Alaskan nature writer Bill Sherwonit reports on Yale Environment 360 about the complex response of Arctic ecosystems to climate change in how Arctic Tundra is Being Lost As Far North Quickly Warms:
Researchers have known for years that the Arctic landscape is being transformed by rising temperatures. Now, scientists are amassing growing evidence that major events precipitated by warming — such as fires and the collapse of slopes caused by melting permafrost — are leading to the loss of tundra in the Arctic. The cold, dry, and treeless ecosystem — characterized by an extremely short growing season; underlying layers of frozen soil, or permafrost; and grasses, sedges, mosses, lichens, and berry plants — will eventually be replaced by shrub lands and even boreal forest, scientists forecast.
Much of the Arctic has experienced temperature increases of 3 to 5 degrees F in the past half-century and could see temperatures soar 10 degrees F above pre-industrial levels by 2100. University of Vermont professor Breck Bowden, a watershed specialist participating in a long-term study of the Alaskan tundra, said that such rapidly rising temperatures will mean that the “tundra as we imagine it today will largely be gone throughout the Arctic. It may take longer than 50 or even 100 years, but the inevitable direction is toward boreal forest or something like it.”
… In the course of studying caribou, Joly has also learned a great deal about the role of fire in “low,” or sub-Arctic, tundra, where for several decades at least it has been a much more significant factor than on the North Slope’s “high Arctic” landscape. About 9 percent of Alaska’s lower latitude tundra burned between 1950 and 2007, whereas only 7 percent of the North Slope caught fire during that period. That could change as the region warms and fires become more frequent farther north.

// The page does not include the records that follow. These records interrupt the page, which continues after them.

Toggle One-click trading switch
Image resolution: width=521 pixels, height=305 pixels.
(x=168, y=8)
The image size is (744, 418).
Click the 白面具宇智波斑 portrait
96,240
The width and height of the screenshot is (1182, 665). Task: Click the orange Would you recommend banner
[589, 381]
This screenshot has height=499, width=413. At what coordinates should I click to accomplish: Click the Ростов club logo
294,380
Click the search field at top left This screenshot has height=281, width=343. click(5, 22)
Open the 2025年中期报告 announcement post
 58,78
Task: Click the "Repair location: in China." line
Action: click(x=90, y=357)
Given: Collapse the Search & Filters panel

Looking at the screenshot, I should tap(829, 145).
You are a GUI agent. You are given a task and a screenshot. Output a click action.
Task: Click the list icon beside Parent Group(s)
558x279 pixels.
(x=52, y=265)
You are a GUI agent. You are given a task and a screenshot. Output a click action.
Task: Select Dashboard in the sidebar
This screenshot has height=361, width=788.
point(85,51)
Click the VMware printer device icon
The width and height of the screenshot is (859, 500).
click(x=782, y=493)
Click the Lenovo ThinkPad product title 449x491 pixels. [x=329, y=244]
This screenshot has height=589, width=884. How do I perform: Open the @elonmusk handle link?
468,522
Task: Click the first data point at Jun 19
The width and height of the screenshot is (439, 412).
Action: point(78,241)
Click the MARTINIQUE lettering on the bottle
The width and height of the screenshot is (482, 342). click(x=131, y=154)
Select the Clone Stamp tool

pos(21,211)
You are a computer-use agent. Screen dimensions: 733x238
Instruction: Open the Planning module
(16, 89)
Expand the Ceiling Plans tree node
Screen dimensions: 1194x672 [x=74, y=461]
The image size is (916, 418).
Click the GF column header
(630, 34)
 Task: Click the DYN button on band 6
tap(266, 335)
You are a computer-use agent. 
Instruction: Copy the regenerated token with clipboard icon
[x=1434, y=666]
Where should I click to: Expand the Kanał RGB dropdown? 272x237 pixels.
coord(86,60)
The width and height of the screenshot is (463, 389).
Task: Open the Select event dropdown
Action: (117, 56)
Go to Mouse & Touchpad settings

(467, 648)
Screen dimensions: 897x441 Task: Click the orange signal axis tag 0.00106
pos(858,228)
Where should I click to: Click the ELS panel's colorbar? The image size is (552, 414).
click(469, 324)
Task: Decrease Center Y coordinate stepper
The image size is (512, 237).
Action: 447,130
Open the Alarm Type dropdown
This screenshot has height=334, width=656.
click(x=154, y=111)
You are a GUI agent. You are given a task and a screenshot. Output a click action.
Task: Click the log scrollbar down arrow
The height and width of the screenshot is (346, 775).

Joly’s and Jandt’s overlapping interests and study areas have prompted them to jointly analyze several interrelated factors — fires, caribou foraging, global warming, and shrub expansion — that appear to be acting “unidirectionally” to reduce lichen cover in northwest Alaska, a change likely to have substantial ripple effects.
Jandt’s fascination with tundra wildfires has now led her northeast, to the Anaktuvuk River burn, where in 2008 she and several research partners established transects to study burn severity, plant community shifts, and the effects of fire on permafrost and active soil layers. Among the team’s observations so far: virtually no lichen cover remains in the burn area; willows have begun re-sprouting, and by 2009 some were already more than a foot tall; and tundra slumping and collapse has occurred.
Many other scientists have also begun studies in the Anaktuvuk burn, which has become part of the Arctic Long Term Ecological Research (LTER) program. Based at the Toolik Field Station, in the Brooks Range’s northern foothills, the LTER study is funded by the National Science Foundation. Among the many researchers working out of Toolik is Mack, who characterized the tundra as “a very resilient plant community.” But for all its resilience, Mack wonders if North Slope tundra is headed for substantial and perhaps irrevocable change, particularly if “fire starts the ecosystem on a new trajectory,” as has happened on the Seward Peninsula.
…Other scientists are looking at a different, but related, extreme Arctic event: the development of “thermokarst failures” within the burn area and in other parts of the North Slope. … A thermokarst is uneven terrain produced by thawing permafrost, and recent studies have revealed many more thermokarst features than anyone expected. On flat ground, that may mean bumps and hollows. But on sloping ground, it can create huge slumps in which tons of soil move downhill. Such thermokarst failures can lead to high carbon dioxide and methane emissions from newly exposed and thawing soils, thus contributing to atmospheric warming. The thermokarsts provide niches for new plants and shrubs, which add to the “greening” of the tundra and warming of the soil, which in turn favors even more shrub growth. And in moving huge amounts of sediments and nutrients, thermokarsts can have “enormous impacts” on tundra streams and lakes, Bowden says.
Anything that warms tundra and thaws permafrost — from fires to milder annual temperatures and increased rainfall, particularly in winter — can contribute to thermokarst failures. Because climate change models predict a warmer and wetter Arctic with increased summer thunderstorms and lightning, thermokarsts are likely to occur on an ever-larger scale.